*** Materials provided Section Begins ***

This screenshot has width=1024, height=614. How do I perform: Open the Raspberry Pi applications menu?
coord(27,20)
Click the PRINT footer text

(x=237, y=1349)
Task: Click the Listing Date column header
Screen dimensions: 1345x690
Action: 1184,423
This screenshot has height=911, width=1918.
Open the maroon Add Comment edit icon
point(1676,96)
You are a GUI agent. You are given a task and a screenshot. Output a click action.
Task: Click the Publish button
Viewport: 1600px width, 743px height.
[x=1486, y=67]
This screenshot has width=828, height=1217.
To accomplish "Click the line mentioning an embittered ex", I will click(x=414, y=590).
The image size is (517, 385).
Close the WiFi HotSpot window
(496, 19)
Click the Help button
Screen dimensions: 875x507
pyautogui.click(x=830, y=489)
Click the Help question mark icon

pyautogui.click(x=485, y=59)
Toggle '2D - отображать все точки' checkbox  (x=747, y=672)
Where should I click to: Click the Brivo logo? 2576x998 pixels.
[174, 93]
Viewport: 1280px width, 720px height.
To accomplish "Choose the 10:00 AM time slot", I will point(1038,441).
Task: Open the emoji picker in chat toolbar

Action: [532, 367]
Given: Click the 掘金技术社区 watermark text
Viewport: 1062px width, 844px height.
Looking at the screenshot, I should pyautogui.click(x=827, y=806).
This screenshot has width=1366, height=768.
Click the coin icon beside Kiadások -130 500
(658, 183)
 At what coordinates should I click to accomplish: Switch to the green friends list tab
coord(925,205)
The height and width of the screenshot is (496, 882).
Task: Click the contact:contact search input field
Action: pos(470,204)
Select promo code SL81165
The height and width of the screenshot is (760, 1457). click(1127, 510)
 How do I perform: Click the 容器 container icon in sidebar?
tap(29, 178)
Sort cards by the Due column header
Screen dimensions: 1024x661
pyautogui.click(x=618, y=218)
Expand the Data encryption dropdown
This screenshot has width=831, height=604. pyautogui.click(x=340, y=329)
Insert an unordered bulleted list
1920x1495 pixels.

*** Materials provided Section Ends ***

▸ Aim of the task:
Transcribe each line of the data above, unaltered, from the one where "Task: Click the Publish button" appears to the one where "The image size is (517, 385)." appears, inclusive of both.

▸ Result of the task:
Task: Click the Publish button
Viewport: 1600px width, 743px height.
[x=1486, y=67]
This screenshot has width=828, height=1217.
To accomplish "Click the line mentioning an embittered ex", I will click(x=414, y=590).
The image size is (517, 385).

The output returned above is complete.